Les marionnettes, passeuses entre les mondes
Parmi les réussites du spectacle, les marionnettes occupent une place majeure. La petite marionnette de la fillette d’Anna-Plume et celle du jackalope ne sont pas de simples accessoires : elles agissent comme des médiateurs dans le réalisme magique de la pièce. Elles donnent un corps à ce qui ne peut pas être formulé autrement.
Le jackalope, créature imaginaire, fait le lien entre la mère disparue, la forêt mythique et le traumatisme immobilisé. La marionnette de l’enfant rappelle quant à elle la vulnérabilité qu’Anna-Plume a laissée derrière elle en devenant adulte trop tôt. Ces figures de bois condensent les peurs, les deuils tus, les mots impossibles. Elles permettent à l’émotion de circuler là où les humains peinent à trouver le courage de parler. Leur présence est l’un des plus beaux dispositifs dramatiques du spectacle.

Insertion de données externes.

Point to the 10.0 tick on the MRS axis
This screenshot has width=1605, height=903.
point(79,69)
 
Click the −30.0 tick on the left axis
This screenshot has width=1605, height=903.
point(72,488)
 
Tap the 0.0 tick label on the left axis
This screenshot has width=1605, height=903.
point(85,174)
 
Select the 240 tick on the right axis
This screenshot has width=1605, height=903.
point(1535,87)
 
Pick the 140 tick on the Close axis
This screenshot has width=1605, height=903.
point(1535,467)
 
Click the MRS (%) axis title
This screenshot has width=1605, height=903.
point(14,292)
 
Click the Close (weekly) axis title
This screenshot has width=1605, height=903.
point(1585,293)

Une scénographie de l’errance
La scénographie de Youri White, rehaussée par les éclairages délicats de Charlyne Roux, propose un décor forestier d’une grande poésie. Les sièges de voiture, éclatés aux quatre coins de la scène et montés sur roulettes, traduisent physiquement l’errance du duo : rapprochements, éloignements, courses circulaires.

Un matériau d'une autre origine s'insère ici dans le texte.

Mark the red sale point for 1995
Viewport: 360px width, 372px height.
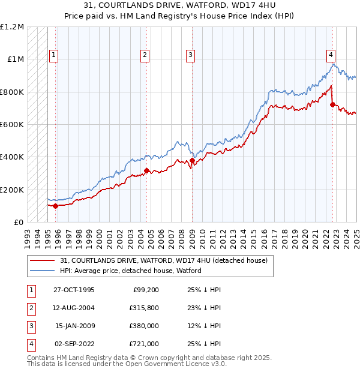56,206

La musique en direct, signée Emmanuel Eustache et Pascal Larose-Picher, constitue un véritable fil d’Ariane émotionnel. Piano, flûte, violoncelle et textures sonores créent un paysage intérieur mouvant qui accompagne la progression des personnages. Héritages haïtiens, québécois et américains se mêlent dans une trame sonore qui agit comme un rite en soi.
Des hamsters dans le frigo réussit à faire tenir ensemble l’humour, l’absurde et la blessure. La pièce ouvre un espace rare : celui où raconter la mort revient à apaiser les vivants. Une proposition sensible, inventive et profondément humaine, qui rappelle qu’il n’est jamais trop tard pour dire adieu, et que parfois, il faut un jackalope sur une route forestière pour nous y décider.